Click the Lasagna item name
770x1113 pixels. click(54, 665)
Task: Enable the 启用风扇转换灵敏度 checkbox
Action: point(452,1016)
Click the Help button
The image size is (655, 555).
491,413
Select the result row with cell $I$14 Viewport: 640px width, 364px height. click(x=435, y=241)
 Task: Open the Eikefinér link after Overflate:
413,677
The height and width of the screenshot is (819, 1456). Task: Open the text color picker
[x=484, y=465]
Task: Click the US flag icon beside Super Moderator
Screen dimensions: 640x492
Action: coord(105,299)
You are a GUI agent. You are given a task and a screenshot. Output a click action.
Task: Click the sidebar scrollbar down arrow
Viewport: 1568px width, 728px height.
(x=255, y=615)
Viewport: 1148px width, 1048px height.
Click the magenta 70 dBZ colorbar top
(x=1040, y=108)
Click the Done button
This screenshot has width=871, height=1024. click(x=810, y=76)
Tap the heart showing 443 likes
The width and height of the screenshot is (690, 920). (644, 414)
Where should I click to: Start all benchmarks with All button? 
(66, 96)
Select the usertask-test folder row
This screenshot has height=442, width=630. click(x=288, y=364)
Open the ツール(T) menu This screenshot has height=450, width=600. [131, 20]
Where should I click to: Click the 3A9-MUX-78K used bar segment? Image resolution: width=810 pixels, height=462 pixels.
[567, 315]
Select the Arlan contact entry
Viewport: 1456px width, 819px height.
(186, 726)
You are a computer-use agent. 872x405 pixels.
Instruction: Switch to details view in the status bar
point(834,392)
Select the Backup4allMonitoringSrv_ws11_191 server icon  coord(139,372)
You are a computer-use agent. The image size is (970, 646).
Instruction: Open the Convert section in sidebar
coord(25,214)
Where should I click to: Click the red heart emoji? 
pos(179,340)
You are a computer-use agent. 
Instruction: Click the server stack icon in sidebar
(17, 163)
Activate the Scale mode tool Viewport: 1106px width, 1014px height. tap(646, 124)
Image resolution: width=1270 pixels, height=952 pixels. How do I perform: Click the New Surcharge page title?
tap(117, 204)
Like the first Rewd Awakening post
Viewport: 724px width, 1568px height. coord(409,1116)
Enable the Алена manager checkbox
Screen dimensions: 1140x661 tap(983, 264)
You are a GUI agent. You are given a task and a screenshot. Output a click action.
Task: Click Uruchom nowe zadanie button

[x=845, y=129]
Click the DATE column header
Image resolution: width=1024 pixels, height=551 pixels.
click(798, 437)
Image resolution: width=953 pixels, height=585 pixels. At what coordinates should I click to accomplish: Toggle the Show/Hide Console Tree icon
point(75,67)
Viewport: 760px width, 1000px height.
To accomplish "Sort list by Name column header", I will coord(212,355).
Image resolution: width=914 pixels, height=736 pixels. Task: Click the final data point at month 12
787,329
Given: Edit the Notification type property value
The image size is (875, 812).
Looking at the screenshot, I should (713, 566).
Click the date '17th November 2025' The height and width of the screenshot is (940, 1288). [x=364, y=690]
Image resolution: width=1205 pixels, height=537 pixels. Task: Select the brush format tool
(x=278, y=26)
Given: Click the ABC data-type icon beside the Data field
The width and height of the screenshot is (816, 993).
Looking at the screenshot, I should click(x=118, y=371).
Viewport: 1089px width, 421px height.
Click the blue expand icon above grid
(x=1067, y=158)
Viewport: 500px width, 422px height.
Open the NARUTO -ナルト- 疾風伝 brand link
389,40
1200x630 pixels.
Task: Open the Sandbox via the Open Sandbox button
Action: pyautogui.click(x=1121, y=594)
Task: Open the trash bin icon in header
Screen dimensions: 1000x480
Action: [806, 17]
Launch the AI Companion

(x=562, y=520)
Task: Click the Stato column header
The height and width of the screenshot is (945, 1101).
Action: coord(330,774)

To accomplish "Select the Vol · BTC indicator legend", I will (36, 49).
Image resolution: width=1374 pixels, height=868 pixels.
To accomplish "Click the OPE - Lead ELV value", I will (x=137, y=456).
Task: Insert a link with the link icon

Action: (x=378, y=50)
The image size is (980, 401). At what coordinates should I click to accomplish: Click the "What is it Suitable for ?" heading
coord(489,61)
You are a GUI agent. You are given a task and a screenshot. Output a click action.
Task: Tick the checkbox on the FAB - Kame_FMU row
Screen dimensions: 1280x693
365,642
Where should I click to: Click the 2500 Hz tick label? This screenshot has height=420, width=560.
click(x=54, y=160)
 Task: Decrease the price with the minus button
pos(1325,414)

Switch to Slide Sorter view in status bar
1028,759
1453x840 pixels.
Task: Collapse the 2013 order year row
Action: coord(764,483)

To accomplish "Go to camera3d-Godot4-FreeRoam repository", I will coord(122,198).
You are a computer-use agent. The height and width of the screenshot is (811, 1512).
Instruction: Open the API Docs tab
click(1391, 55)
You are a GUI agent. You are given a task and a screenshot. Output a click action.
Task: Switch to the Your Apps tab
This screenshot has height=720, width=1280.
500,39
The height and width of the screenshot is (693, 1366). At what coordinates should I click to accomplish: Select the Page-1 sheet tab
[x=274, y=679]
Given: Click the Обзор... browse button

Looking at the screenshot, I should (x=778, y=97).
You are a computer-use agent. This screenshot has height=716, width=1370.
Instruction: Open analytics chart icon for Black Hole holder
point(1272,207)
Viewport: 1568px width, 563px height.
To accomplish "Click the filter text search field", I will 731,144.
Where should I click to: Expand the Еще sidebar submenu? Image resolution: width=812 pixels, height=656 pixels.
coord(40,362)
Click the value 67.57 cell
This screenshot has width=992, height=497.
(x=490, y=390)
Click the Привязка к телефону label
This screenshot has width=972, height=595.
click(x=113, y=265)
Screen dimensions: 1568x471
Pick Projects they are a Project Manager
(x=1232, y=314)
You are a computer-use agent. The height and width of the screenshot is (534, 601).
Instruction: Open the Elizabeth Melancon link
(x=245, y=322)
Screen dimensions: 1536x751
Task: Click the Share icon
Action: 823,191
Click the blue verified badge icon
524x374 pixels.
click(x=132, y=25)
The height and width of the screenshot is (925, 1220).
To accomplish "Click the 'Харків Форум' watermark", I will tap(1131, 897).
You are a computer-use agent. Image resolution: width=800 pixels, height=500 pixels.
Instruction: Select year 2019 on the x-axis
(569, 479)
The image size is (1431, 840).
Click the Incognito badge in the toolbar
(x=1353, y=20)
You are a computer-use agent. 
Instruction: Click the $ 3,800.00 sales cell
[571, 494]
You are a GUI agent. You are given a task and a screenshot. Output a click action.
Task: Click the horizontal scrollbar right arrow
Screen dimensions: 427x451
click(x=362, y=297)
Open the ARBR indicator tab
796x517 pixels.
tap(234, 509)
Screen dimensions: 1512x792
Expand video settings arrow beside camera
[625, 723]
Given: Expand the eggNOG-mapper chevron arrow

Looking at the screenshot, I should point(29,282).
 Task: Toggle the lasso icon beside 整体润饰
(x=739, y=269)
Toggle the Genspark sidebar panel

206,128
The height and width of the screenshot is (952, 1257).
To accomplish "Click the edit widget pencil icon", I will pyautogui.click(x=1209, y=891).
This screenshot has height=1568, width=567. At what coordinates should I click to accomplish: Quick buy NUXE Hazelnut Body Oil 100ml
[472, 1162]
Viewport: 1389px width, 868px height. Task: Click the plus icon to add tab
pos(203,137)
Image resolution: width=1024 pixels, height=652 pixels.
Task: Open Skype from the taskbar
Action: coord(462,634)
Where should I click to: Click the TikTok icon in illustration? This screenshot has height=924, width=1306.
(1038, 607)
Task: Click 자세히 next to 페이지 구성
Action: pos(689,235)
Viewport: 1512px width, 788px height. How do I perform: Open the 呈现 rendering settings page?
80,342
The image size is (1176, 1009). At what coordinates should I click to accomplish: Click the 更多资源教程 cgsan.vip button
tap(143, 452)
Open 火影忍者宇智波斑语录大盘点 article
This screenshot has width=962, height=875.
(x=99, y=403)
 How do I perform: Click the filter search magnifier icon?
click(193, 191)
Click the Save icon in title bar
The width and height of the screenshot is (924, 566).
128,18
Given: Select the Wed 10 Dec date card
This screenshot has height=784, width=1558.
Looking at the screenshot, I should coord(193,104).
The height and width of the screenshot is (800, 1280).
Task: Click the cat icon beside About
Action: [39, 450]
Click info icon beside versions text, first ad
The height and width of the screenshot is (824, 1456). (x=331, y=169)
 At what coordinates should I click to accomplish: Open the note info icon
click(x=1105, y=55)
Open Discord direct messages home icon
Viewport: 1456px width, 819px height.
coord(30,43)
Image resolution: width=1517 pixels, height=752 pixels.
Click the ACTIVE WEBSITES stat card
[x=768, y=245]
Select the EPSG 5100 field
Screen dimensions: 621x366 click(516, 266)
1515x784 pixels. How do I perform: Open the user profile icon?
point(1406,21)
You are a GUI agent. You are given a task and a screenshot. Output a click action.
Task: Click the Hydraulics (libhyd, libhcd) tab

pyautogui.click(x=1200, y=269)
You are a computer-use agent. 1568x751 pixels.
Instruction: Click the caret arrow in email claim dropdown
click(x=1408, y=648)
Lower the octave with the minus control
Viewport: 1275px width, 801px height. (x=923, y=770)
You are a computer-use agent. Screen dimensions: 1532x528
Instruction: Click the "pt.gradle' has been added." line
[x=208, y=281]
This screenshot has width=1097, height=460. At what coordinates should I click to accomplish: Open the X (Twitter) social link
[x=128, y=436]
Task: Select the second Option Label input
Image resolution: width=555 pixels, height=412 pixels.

_Objective_: Can you copy the records above word for word, from the line with "You are a computer-use agent. 872x405 pixels." to the line with "coord(25,214)", including both of those lines?

_Solution to the exercise_:
You are a computer-use agent. 872x405 pixels.
Instruction: Switch to details view in the status bar
point(834,392)
Select the Backup4allMonitoringSrv_ws11_191 server icon  coord(139,372)
You are a computer-use agent. The image size is (970, 646).
Instruction: Open the Convert section in sidebar
coord(25,214)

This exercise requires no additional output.